*THE PROBLEM*
The required output is the stretch from the line containing "the third statement" through the line containing "This screenshot has width=666, height=514." in the records below, unaltered and with no pictures.

*DATASET RECORDS*

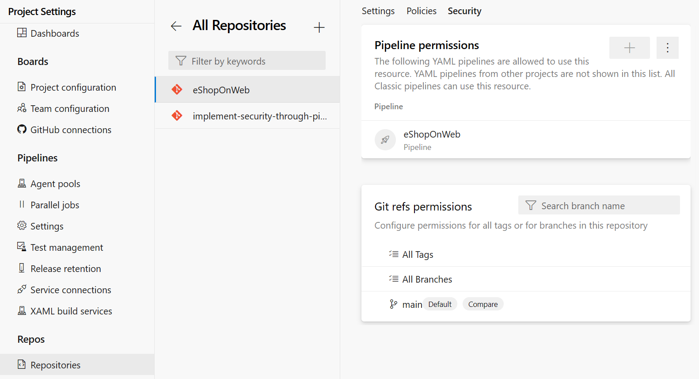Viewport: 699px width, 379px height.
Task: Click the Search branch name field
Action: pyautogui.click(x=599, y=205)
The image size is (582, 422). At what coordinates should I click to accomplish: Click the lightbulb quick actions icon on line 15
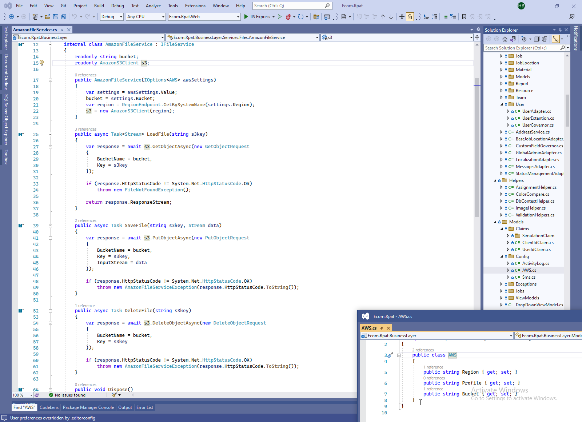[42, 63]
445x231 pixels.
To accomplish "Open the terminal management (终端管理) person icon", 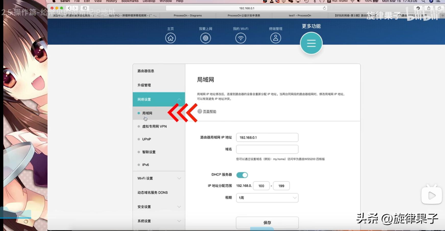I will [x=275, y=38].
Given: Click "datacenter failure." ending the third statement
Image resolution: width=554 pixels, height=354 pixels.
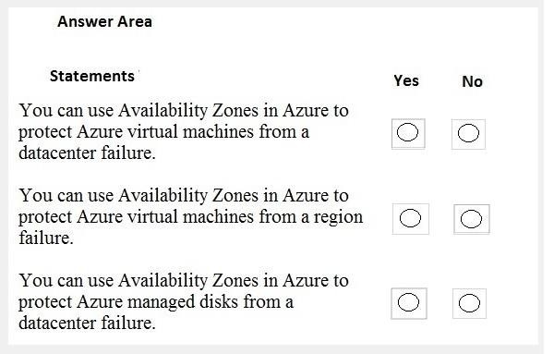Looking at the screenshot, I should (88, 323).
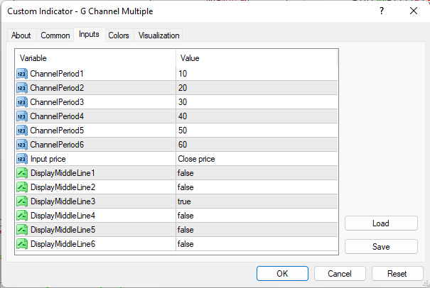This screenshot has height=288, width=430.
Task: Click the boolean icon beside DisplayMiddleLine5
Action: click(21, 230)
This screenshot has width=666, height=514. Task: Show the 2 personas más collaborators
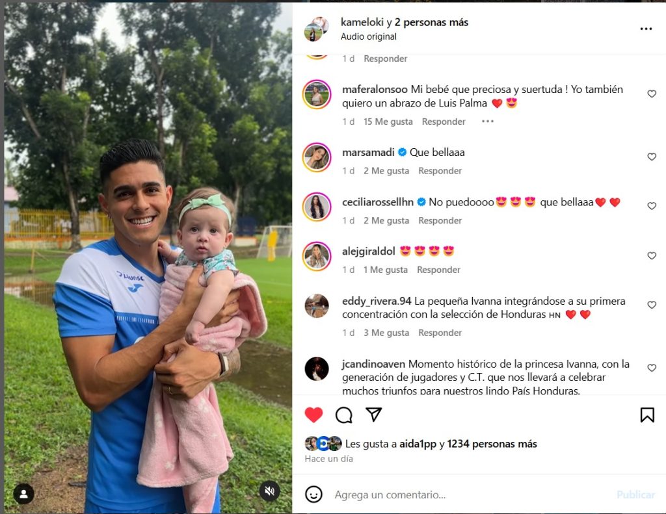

* * *

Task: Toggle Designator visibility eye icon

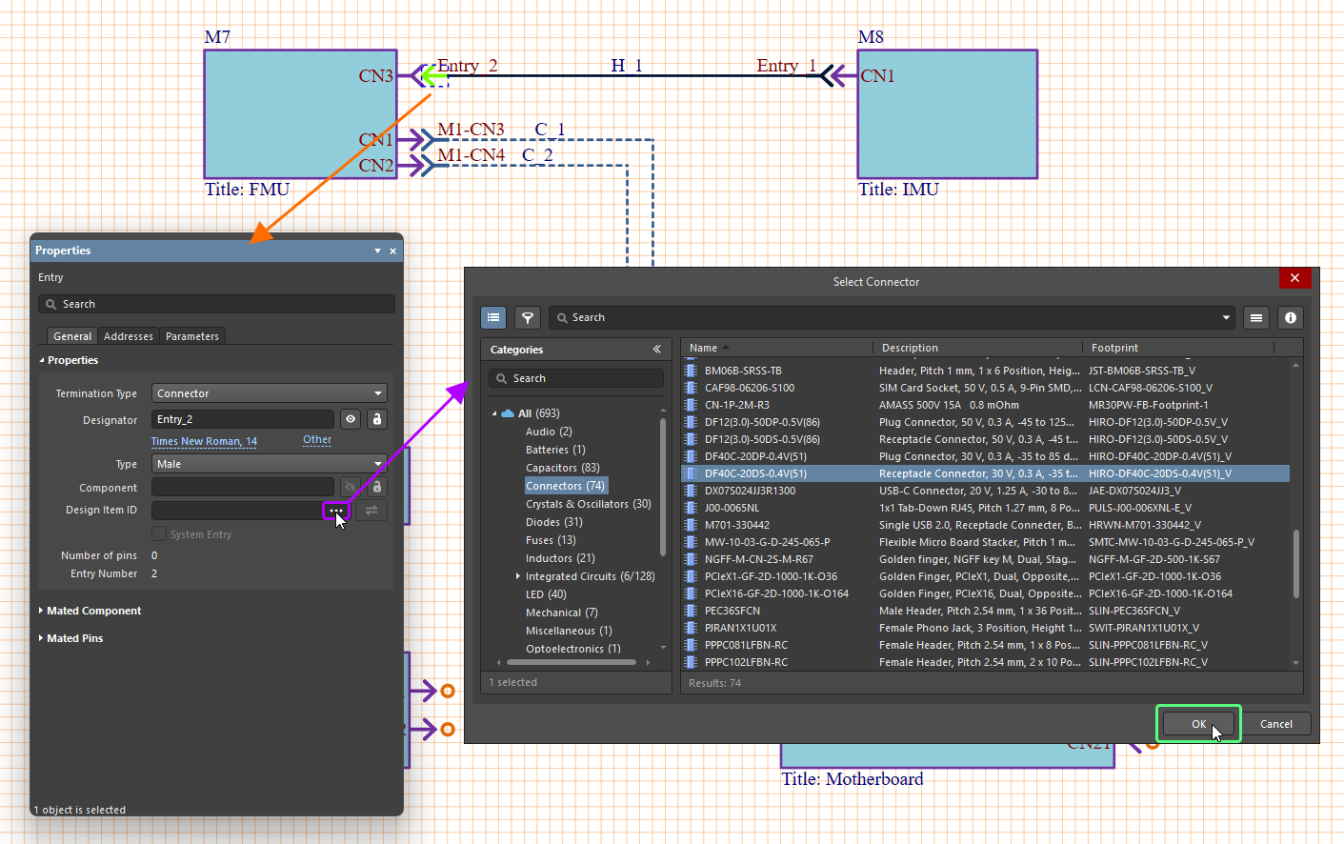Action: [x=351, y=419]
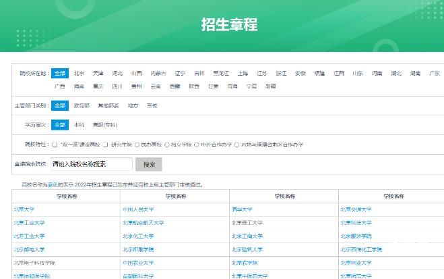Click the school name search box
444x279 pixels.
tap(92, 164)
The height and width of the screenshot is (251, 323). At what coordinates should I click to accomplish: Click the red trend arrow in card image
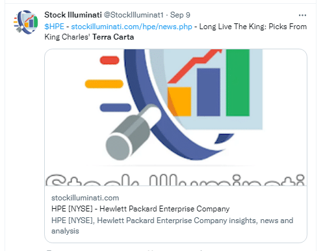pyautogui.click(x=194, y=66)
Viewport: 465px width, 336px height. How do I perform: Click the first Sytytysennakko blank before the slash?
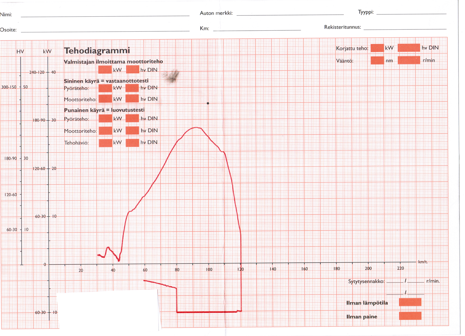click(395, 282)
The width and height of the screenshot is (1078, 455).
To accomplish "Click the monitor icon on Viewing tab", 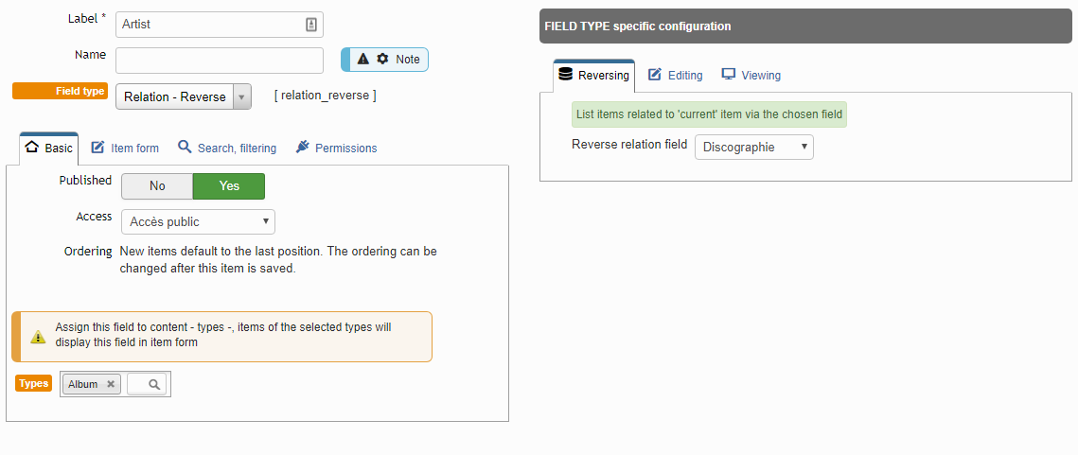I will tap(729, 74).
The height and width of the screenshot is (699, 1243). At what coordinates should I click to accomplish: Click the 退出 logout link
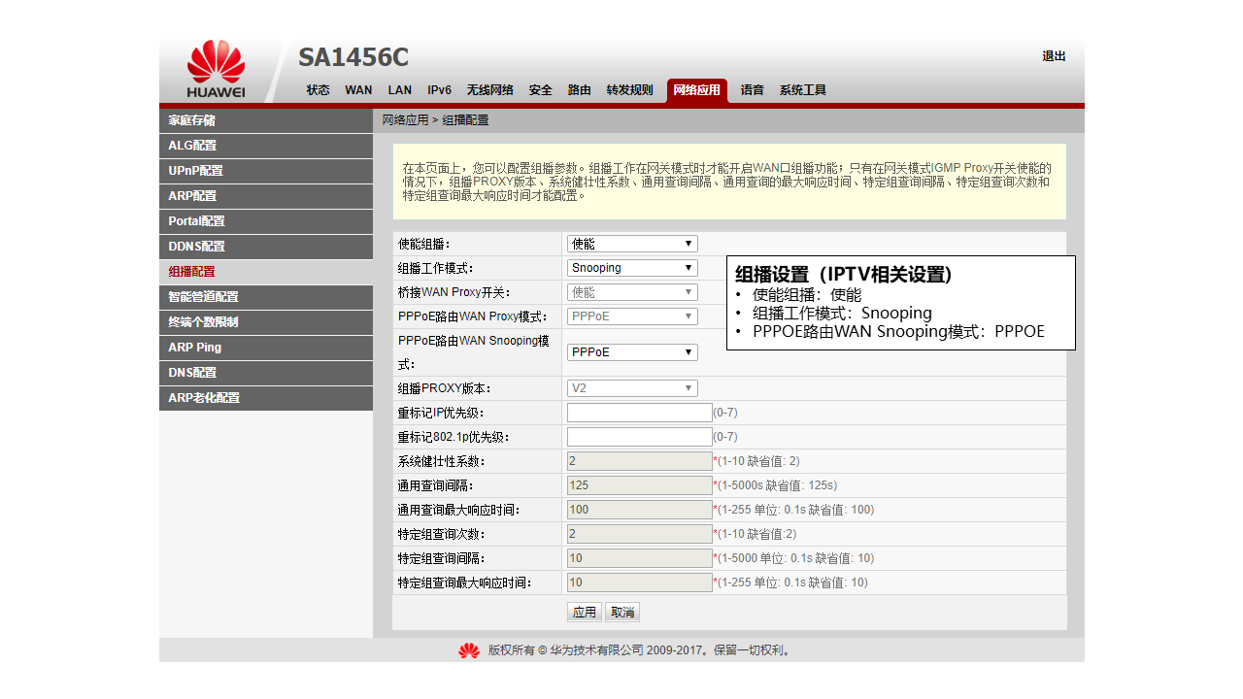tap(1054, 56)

*RESULT OF THE TASK*
Given: Click "datacenter failure." ending the third statement
Image resolution: width=554 pixels, height=354 pixels.
Looking at the screenshot, I should (88, 323).
This screenshot has height=288, width=430.
Task: Click the boolean icon beside DisplayMiddleLine5
Action: click(21, 230)
This screenshot has width=666, height=514. Task: Show the 2 personas más collaborators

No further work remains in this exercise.